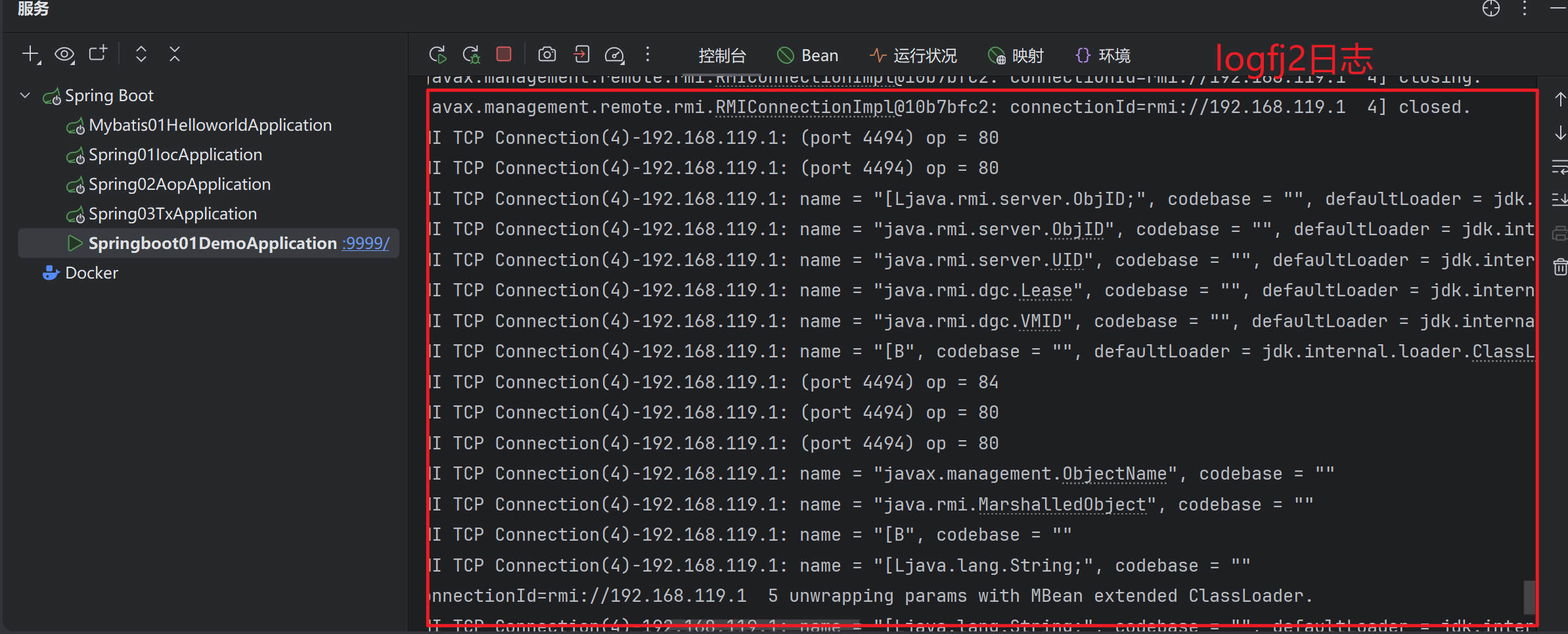
Task: Switch to the 环境 tab
Action: tap(1104, 56)
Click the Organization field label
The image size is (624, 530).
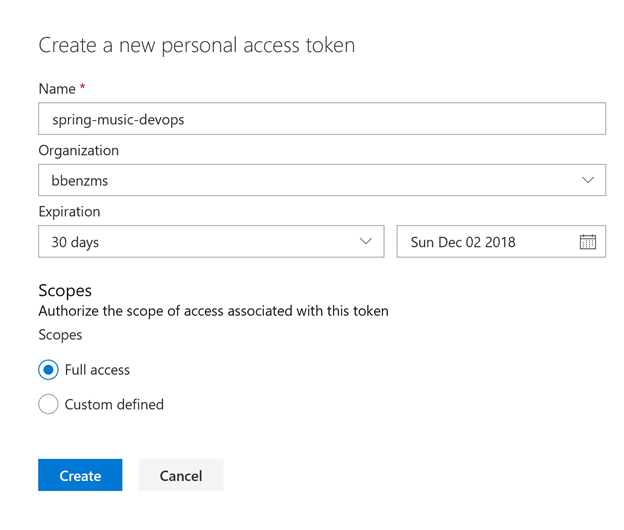[x=78, y=151]
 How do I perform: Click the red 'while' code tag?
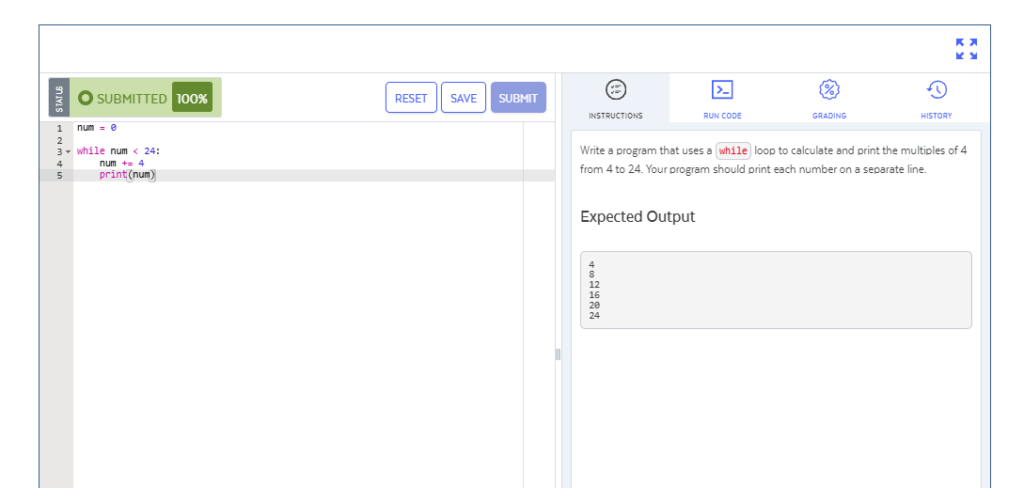733,150
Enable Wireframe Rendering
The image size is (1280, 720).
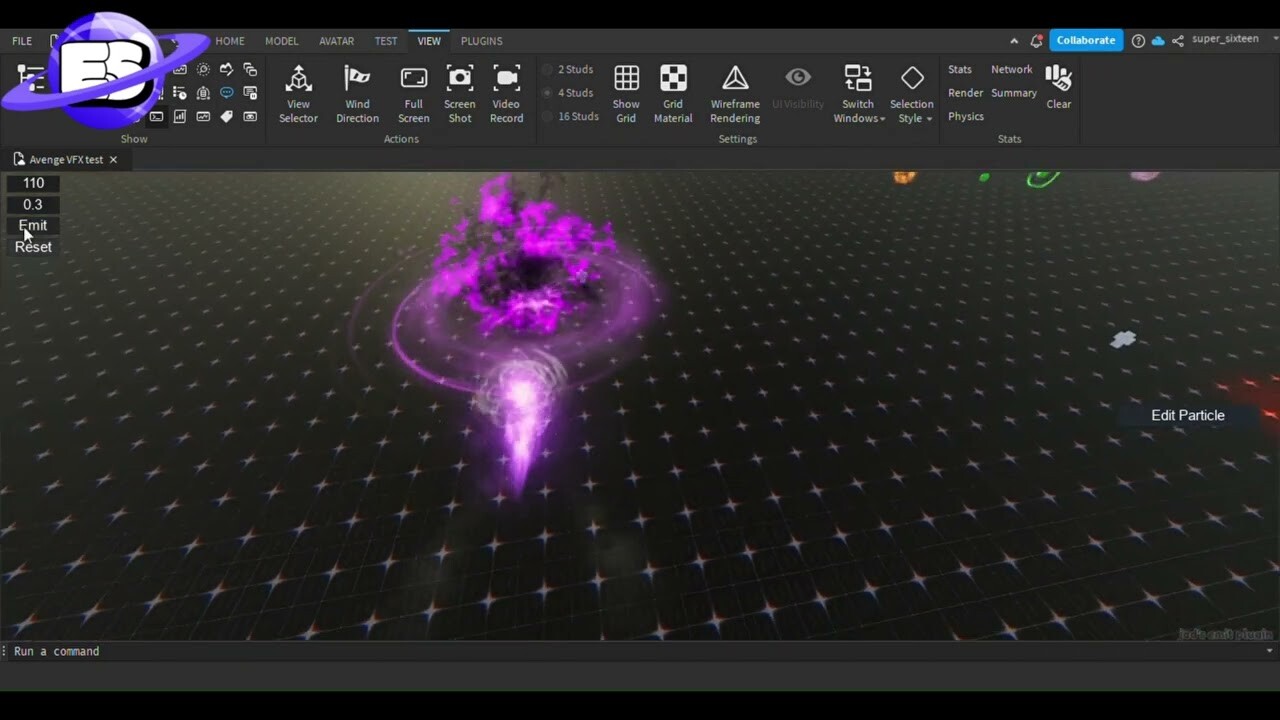pyautogui.click(x=735, y=92)
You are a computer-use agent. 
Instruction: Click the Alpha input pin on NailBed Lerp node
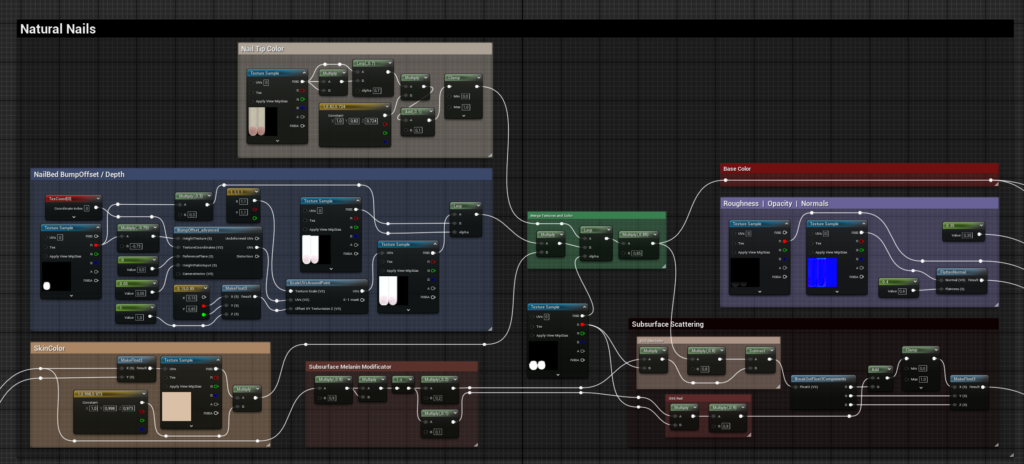[456, 231]
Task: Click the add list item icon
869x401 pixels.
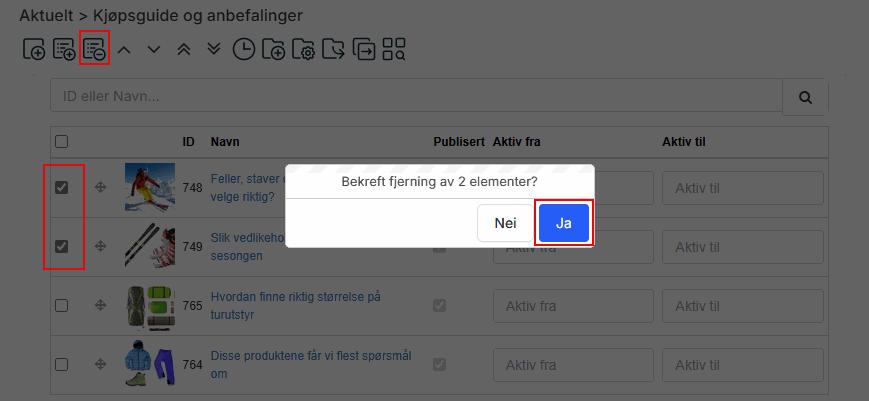Action: pos(64,49)
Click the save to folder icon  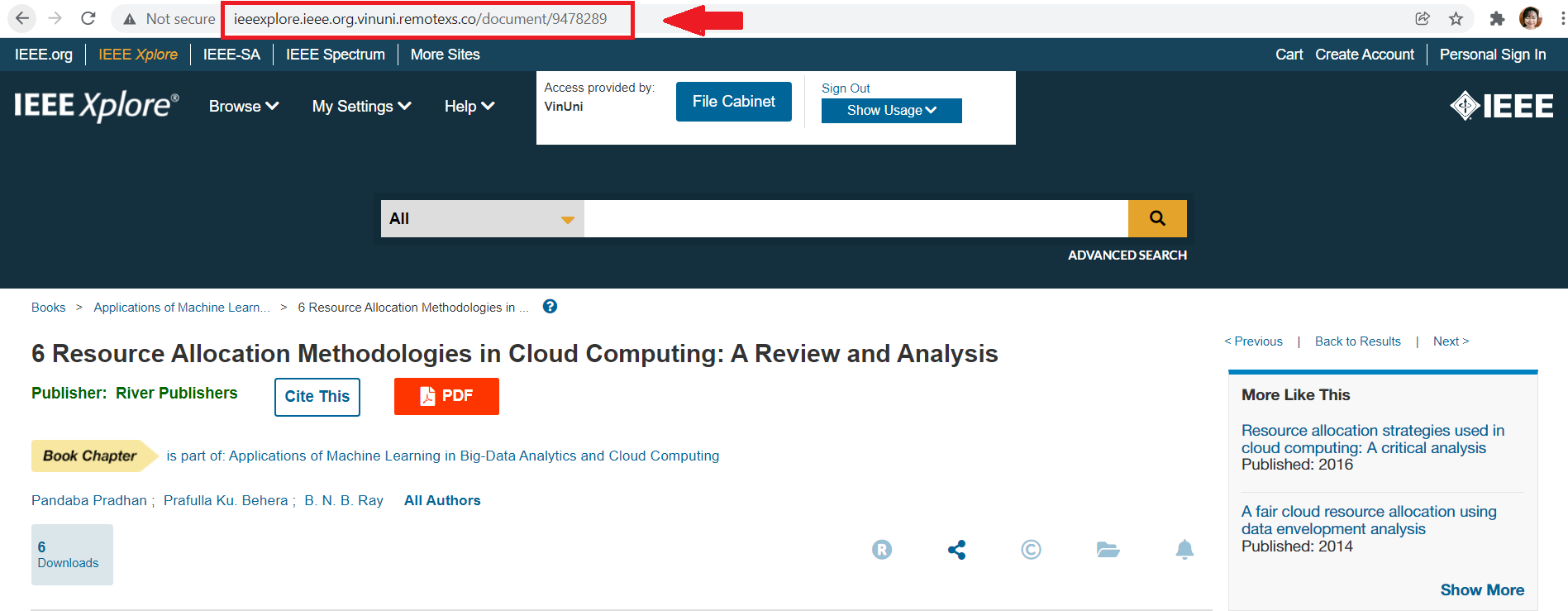pyautogui.click(x=1108, y=550)
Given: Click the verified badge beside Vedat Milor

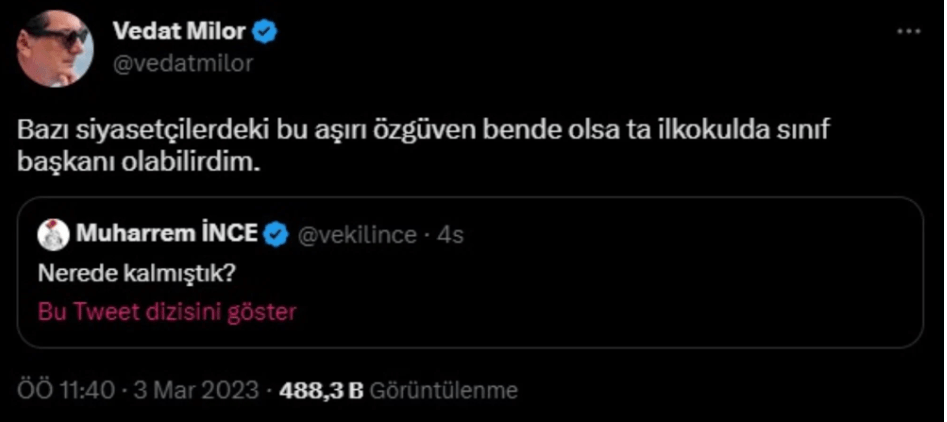Looking at the screenshot, I should click(x=264, y=32).
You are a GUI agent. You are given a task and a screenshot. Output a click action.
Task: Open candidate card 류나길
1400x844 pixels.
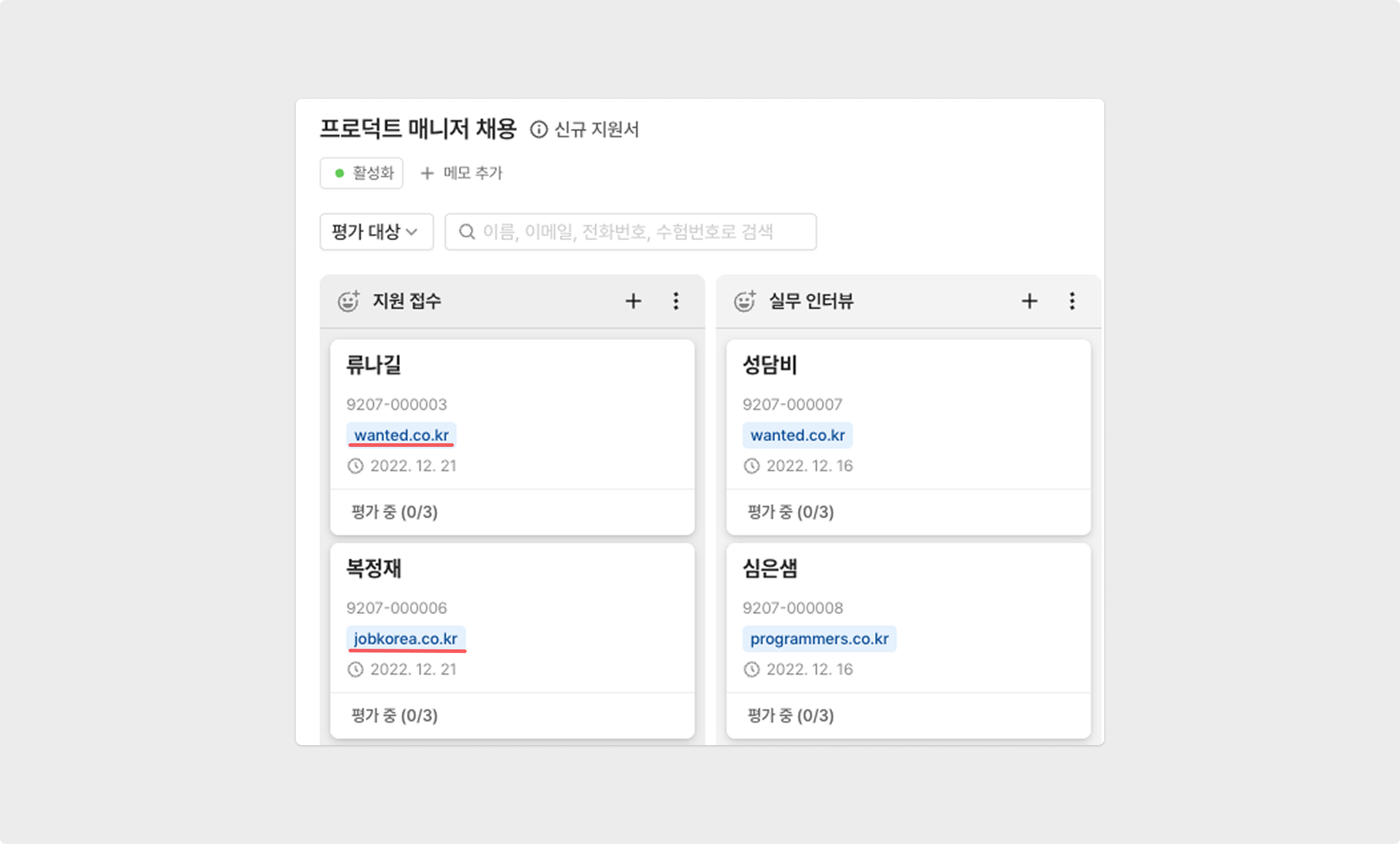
++++++++++
Exercise requirements: Gather from the entries above all lines that include the string "agent".

Exercise solution:
You are a computer-use agent. 
You are a GUI agent. You are given a task and a screenshot. Output a click action.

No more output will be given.